- Dual use is not one single behaviour as it covers a wide range of patterns
- Heavier vapers who also smoke showed lower toxicant exposure than people who only smoked
- Major national surveys often fail to measure how often and how long people vape
- Weak exposure data can distort findings on disease risk and quitting
For years, “dual use” – the term for people who both smoke cigarettes and use vapes – has been treated as one simple category in public health research.
Dual users are often described as a single group, either at higher risk or less likely to quit.
But a new methodological commentary by Gal Cohen, Steven Cook and Arielle Selya – published online as an accepted manuscript – suggests that the category itself may be misleading. The problem isn’t necessarily the people. It’s how the data is collected.
The authors write: “dual use is not a unitary behavior; it spans a range of multiproduct use patterns.” In other words, dual use is not one single, uniform behaviour. Some people vape every day. Others vape once a week. Some are cutting down on cigarettes. Others are not. But in many studies, they are all grouped together.
One label, very different behaviours
One of the studies examined levels of toxicants – harmful chemicals linked to smoking – in people who had used cigarettes and/or vapes in the past 30 days. The dual-use group was divided by how frequently they used each product.
That breakdown revealed that the dual-use population was split into two very different patterns – about 45 per cent used vapes roughly once a week, while the rest used them on most or all days of the month.
When the commentary authors reanalysed the data, they found that “a higher frequency of vape use (20+ days per month) in dual-users was associated with reduced exposure to nonnicotine toxicants vs. exclusive CC use.”
In other words, people who vaped more frequently while also smoking had lower exposure to certain toxicants than people who only smoked cigarettes.
That lower exposure “was characteristic of the majority (55 per cent) of the DU cohort.”
But when all dual users are lumped together, those differences can disappear in the averages.
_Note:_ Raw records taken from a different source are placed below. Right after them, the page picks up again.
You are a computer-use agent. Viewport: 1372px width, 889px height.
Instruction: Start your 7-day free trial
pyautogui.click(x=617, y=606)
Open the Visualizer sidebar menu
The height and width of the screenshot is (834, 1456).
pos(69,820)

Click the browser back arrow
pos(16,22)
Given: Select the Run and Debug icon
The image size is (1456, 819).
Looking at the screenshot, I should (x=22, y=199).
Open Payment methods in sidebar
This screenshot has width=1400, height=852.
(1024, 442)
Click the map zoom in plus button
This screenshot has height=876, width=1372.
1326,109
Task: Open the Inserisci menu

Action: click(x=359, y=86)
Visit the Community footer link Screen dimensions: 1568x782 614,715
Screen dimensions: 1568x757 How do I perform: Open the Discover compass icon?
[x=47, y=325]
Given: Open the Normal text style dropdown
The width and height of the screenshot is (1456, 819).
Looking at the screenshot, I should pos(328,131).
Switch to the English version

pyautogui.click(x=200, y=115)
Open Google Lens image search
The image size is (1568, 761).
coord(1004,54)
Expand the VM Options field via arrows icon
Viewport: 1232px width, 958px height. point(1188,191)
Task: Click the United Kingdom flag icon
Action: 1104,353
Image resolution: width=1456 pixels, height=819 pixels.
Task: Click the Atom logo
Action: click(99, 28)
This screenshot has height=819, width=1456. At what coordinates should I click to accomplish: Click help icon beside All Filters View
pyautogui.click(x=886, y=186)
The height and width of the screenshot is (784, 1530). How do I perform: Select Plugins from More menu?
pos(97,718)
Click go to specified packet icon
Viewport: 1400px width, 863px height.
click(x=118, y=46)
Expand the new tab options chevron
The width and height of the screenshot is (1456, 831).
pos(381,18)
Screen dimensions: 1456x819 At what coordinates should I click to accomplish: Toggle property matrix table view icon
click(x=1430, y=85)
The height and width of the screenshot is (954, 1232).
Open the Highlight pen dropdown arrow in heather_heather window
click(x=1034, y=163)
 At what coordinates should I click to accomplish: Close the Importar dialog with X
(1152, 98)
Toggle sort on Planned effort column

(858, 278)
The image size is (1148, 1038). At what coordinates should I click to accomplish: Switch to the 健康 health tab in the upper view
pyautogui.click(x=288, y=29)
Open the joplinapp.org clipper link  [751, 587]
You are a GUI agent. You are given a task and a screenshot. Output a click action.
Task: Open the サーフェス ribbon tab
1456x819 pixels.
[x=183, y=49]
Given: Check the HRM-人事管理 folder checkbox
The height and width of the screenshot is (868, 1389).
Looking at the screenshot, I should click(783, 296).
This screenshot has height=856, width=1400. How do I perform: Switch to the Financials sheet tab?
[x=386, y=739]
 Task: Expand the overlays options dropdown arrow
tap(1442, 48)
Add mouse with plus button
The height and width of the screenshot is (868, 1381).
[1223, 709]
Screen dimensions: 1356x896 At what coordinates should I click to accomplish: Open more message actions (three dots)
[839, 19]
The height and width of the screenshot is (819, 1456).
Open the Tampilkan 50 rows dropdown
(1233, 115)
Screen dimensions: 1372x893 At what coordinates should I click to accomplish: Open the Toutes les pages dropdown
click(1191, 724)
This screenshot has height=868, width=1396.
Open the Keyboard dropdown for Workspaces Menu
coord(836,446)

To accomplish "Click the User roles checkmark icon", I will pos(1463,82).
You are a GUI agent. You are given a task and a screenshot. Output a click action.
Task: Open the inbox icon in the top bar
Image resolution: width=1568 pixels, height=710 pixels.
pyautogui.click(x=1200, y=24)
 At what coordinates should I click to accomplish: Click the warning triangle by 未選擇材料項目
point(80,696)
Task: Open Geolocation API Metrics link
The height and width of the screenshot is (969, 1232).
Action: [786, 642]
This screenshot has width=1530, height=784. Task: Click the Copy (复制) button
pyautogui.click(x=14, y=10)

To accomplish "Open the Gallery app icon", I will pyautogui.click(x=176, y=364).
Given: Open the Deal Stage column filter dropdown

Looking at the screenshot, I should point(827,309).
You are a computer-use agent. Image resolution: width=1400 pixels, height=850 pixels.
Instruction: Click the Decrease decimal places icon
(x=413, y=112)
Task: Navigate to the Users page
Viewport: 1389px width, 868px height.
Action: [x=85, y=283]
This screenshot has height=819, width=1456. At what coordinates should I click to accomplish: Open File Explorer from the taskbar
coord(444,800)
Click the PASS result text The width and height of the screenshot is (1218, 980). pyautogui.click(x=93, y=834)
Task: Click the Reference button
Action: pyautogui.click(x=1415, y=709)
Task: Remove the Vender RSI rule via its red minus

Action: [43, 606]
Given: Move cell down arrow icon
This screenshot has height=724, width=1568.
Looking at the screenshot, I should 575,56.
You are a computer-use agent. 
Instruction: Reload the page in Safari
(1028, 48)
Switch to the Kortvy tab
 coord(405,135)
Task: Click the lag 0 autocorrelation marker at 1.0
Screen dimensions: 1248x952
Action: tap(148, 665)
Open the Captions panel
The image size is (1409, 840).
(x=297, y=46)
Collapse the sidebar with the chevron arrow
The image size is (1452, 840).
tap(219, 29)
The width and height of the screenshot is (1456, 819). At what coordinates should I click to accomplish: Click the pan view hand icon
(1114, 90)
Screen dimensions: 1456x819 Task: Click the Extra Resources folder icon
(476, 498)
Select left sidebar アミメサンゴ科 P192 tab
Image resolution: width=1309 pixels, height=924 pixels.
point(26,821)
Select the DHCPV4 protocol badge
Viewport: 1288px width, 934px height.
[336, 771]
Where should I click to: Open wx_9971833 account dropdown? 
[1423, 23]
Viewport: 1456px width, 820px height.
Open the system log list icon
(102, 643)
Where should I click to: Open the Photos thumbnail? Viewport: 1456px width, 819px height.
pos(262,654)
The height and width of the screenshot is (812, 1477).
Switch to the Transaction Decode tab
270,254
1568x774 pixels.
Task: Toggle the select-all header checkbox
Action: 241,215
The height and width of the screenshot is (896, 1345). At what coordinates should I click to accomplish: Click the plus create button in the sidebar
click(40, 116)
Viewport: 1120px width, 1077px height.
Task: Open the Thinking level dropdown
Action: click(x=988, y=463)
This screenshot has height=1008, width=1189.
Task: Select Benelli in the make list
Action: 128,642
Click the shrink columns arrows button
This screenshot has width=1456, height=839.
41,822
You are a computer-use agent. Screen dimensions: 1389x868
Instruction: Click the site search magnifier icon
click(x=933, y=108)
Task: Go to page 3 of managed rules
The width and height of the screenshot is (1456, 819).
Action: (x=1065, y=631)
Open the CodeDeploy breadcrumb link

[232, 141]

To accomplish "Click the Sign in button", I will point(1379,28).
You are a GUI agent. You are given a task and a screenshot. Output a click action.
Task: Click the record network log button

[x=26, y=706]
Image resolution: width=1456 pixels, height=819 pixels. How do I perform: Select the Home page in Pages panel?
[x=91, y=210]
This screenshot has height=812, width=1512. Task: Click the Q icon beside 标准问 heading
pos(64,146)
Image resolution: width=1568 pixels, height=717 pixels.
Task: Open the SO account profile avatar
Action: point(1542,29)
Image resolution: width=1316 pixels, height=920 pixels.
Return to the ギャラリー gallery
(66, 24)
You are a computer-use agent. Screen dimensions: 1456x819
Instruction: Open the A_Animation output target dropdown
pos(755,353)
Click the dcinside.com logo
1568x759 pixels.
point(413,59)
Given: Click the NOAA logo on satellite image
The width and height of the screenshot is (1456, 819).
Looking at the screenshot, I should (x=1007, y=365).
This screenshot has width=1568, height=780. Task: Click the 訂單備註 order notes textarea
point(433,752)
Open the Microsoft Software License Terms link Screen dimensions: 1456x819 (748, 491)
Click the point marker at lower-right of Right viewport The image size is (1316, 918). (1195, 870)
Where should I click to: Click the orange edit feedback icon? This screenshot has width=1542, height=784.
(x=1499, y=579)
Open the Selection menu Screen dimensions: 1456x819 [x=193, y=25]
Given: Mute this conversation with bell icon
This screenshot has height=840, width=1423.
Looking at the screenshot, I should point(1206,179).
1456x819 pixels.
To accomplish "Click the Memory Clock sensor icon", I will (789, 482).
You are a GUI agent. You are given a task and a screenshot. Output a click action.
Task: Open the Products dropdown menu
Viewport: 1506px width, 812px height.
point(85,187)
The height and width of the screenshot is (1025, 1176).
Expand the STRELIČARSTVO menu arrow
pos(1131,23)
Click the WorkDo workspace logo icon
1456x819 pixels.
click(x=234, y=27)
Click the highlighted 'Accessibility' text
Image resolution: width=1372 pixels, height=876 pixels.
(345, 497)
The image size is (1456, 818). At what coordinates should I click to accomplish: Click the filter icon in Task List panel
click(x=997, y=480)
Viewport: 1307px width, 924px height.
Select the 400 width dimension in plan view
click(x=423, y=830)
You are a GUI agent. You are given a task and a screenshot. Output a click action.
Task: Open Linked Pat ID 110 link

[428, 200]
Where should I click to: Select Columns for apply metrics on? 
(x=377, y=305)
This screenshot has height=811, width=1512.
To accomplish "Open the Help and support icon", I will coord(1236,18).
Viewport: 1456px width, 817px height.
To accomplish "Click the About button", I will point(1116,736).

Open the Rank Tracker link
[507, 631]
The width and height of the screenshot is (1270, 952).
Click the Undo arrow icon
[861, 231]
Someone who vapes daily while reducing cigarette use is treated the same as someone who mostly smokes and occasionally vapes.
The authors also point out that: “Actual environmental exposure was not directly measured, as there was no nontobacco-use control group.” Without measuring background exposure from the environment, it is harder to isolate how much of the toxicant level is truly due to tobacco use.
Measuring disease risk without measuring dose
A second study followed participants for nearly four years to look at links between product use and cardiometabolic conditions. It excluded former users and people with preexisting disease. This was a strength.
But there was a major weakness. The commentary notes: “Limitations included imprecise exposure quantification and a lack of dose‒response analyses.”
Participants were included if they had used a product at least once in the past 30 days. That means someone who smoked heavily for decades and vaped once last month could be grouped with someone who had dramatically cut down on cigarettes while vaping regularly.
Without carefully measuring how much people smoked, for how many years, and how frequently they used vapes, it becomes very difficult to draw firm conclusions about risk.
The same issue appeared in a study looking at smoking cessation. In the raw data, daily vape users had higher quit rates than non-users. After statistical adjustments, that flipped.
But the commentary points out that product use between survey waves was not fully tracked, and prior smoking intensity before starting vapes was not carefully measured. In other words, the details that matter most may not have been captured clearly enough.
A survey problem hiding in plain sight
The broader concern goes beyond any one study. The commentary warns that “a lack of precise and comprehensive EC use metrics in national survey databases imperils the accuracy of cross-sectional studies of their data.”
Several major national surveys do not consistently record how many days per month people use vapes. Some do not track how long someone has been a regular user. Only one major survey follows patterns of use over time in detail.
And yet, duration and frequency of use are “central metrics.”
Without them, researchers are trying to answer complex health questions with incomplete information.
The authors are not claiming that dual use is safe – or unsafe. Their point is that when researchers use a broad label without measuring how intensely or how long products are used, the category can become too blunt to be meaningful.
Dual use may not be one stable, uniform state. It may be a shifting spectrum of behaviours – some transitional, some long term, some involving reduced cigarette use and others not.
Therefore, when headlines talk about “dual users,” it’s worth asking: how often were they vaping? How much were they smoking? For how many years?
Without those answers, the label “dual use” risks oversimplifying a complex reality, and turning a diverse set of behaviours into what the authors suggest may be a statistical fiction.